Social media algorithms come under scrutiny
American tech corporation Oracle is auditing ultra-popular social media platform TikTok’s algorithms and content moderation rules, to check for manipulation by the Chinese Communist Party, Axios reported on Tuesday. The probe is part of parent company ByteDance’s ongoing efforts to clear its name after former president Donald Trump threatened to ban it from the US entirely.
The move is part of “Project Texas,” the company’s response to a BuzzFeed report that revealed some China-based employees had access to TikTok users’ data. TikTok CEO Shou Zi Chew described the project as an effort to “help build trust with users and key stakeholders by improving our systems and controls” as well as to “make substantive progress toward compliance with the final agreement with the US government that will fully safeguard user data and US national security interests.”
TikTok admitted that some Chinese employees are able to access its data but insisted this was “subject to a series of robust cybersecurity controls and authorization approval protocols overseen by our US-based security team.” The company has also promised its AI will be trained in Oracle’s cloud and pledged to move all US users’ data to Oracle servers located in the US. It will delete users’ private data from its own servers and “fully pivot to Oracle cloud servers located in the US,” it reassured Washington in a statement following the BuzzFeed debacle.
BuzzFeed’s article inspired a bipartisan revival of anti-TikTok sentiment and led Federal Communications Commission head Brendan Carr to entreat Apple and Google to remove the app from their app stores, claiming its “pattern of surreptitious data practices” poses “an unacceptable national security risk.” He described ByteDance as “an organization that is beholden to the Communist Party of China and required by the Chinese law to comply with PRC’s surveillance demands.”

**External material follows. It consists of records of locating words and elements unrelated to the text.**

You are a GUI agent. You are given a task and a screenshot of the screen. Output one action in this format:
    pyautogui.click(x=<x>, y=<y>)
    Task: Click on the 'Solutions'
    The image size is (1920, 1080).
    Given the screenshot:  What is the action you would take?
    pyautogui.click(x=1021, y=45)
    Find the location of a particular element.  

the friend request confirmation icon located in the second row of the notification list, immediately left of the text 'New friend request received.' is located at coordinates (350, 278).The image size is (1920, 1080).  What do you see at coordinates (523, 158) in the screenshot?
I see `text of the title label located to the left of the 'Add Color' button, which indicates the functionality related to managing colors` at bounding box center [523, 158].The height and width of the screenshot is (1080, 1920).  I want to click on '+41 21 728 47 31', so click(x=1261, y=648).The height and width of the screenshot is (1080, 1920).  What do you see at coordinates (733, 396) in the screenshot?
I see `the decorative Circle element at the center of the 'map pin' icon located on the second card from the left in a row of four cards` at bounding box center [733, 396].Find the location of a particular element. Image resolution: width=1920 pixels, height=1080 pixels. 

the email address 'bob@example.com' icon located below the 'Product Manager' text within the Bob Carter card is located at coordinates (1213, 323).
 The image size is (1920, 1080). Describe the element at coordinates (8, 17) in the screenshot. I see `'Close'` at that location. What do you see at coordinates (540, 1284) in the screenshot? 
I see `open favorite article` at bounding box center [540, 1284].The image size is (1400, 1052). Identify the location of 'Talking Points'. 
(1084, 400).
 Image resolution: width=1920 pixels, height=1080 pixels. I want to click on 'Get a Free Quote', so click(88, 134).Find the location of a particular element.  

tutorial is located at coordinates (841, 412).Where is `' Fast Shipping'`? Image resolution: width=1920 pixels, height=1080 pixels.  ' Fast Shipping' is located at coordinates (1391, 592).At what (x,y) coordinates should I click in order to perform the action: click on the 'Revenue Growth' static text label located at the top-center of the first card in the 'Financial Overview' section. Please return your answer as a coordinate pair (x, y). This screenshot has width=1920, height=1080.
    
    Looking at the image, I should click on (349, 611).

US tech giants have reason to fear TikTok wholly unrelated to any potential Chinese government links, as the app gets more engagement per day from users than comparable American-made apps like Instagram and Snapchat. Coupled with the fact that TikTok’s algorithm is hailed in the tech press for “knowing users better than they do themselves” – the app has become infamous for its alleged ability to guess users’ sexuality, uncover past traumas that may or may not exist, and even inspire mental illness – it’s not hard to see why American Big Tech wants to understand what makes it tick.